◆ **Objectif de l'exercice**
Recopiez mot pour mot les enregistrements, de leur toute première ligne jusqu'à la ligne contenant « (1351, 375) », celle-ci comprise.

-- -- --

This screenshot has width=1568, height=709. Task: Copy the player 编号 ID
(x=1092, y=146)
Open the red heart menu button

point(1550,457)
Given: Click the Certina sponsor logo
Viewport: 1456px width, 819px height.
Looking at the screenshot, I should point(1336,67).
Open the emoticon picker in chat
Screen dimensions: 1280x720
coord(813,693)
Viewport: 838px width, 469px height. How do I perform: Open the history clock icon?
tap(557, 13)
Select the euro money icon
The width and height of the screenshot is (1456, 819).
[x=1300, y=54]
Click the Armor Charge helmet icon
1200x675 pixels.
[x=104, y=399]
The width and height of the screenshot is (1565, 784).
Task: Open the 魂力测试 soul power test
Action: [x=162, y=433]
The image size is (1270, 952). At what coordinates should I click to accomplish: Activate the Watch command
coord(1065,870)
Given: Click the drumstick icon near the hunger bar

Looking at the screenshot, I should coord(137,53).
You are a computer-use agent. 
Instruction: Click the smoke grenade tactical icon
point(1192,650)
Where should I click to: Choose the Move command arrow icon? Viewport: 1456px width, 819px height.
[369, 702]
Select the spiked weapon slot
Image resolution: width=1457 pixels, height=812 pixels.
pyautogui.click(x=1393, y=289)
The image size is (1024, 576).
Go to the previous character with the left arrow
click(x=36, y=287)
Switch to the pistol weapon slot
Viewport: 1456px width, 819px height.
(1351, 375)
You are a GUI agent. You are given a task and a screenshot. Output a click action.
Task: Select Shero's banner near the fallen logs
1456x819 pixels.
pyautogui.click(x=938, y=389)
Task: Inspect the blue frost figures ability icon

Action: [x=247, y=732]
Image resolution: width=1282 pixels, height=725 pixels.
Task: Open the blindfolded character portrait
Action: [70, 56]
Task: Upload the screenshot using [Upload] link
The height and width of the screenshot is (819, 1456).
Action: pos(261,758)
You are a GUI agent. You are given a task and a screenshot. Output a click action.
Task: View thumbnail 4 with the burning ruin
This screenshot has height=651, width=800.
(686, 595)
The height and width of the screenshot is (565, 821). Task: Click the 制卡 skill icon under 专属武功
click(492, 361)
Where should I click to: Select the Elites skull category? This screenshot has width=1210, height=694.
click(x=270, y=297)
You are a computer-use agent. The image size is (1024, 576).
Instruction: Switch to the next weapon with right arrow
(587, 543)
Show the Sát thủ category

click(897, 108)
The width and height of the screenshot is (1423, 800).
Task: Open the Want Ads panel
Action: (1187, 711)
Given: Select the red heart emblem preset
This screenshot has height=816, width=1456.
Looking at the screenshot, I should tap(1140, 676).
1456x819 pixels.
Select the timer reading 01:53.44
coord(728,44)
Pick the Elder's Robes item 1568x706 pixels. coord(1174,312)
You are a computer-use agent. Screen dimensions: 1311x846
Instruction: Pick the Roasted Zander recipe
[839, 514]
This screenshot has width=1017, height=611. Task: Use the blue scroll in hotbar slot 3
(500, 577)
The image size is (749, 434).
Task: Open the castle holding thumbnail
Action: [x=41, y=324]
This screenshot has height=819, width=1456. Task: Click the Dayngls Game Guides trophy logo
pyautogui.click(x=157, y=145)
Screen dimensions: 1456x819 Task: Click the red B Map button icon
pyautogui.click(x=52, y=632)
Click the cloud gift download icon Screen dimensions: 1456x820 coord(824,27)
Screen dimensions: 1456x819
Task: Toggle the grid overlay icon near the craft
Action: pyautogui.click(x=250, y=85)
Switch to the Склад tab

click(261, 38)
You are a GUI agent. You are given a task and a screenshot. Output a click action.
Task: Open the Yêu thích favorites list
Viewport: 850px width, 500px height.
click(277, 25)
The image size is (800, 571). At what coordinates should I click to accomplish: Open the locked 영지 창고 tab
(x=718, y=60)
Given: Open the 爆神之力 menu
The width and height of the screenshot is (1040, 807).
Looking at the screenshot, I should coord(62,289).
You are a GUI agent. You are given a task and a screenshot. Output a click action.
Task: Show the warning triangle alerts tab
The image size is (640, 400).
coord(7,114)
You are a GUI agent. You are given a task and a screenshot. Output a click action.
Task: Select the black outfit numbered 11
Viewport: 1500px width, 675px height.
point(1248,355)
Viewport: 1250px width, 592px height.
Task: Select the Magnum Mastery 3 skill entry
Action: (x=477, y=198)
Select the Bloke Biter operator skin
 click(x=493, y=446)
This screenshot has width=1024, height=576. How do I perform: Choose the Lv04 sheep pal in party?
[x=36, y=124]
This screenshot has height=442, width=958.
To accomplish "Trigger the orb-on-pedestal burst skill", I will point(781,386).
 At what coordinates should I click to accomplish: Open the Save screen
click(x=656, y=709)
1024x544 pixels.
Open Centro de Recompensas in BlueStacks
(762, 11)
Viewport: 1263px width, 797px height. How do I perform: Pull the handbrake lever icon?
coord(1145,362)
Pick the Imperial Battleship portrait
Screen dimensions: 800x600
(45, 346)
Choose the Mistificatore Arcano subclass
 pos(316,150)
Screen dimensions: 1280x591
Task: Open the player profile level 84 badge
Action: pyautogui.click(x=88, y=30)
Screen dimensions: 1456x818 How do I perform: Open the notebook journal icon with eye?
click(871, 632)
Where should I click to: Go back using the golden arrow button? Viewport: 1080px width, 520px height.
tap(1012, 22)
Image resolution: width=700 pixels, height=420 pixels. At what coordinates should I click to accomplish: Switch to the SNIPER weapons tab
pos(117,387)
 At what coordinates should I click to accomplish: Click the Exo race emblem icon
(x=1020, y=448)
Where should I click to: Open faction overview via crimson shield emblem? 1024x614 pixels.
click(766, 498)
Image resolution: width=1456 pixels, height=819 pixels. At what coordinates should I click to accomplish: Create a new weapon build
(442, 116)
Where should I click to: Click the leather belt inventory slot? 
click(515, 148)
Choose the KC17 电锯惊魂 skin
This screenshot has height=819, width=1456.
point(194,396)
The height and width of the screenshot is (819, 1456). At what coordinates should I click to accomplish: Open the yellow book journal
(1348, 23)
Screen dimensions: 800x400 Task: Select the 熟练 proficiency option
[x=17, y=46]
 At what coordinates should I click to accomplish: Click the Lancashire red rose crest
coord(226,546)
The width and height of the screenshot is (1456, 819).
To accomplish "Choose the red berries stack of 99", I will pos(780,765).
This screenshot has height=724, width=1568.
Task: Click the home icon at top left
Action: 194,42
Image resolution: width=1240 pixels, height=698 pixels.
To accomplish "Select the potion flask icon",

-- -- --

◆ **Sortie complète**
This screenshot has width=1568, height=709. Task: Copy the player 编号 ID
(x=1092, y=146)
Open the red heart menu button

point(1550,457)
Given: Click the Certina sponsor logo
Viewport: 1456px width, 819px height.
Looking at the screenshot, I should point(1336,67).
Open the emoticon picker in chat
Screen dimensions: 1280x720
coord(813,693)
Viewport: 838px width, 469px height. How do I perform: Open the history clock icon?
tap(557, 13)
Select the euro money icon
The width and height of the screenshot is (1456, 819).
[x=1300, y=54]
Click the Armor Charge helmet icon
1200x675 pixels.
[x=104, y=399]
The width and height of the screenshot is (1565, 784).
Task: Open the 魂力测试 soul power test
Action: [x=162, y=433]
The image size is (1270, 952). At what coordinates should I click to accomplish: Activate the Watch command
coord(1065,870)
Given: Click the drumstick icon near the hunger bar

Looking at the screenshot, I should coord(137,53).
You are a computer-use agent. 
Instruction: Click the smoke grenade tactical icon
point(1192,650)
Where should I click to: Choose the Move command arrow icon? Viewport: 1456px width, 819px height.
[369, 702]
Select the spiked weapon slot
Image resolution: width=1457 pixels, height=812 pixels.
pyautogui.click(x=1393, y=289)
The image size is (1024, 576).
Go to the previous character with the left arrow
click(x=36, y=287)
Switch to the pistol weapon slot
Viewport: 1456px width, 819px height.
(1351, 375)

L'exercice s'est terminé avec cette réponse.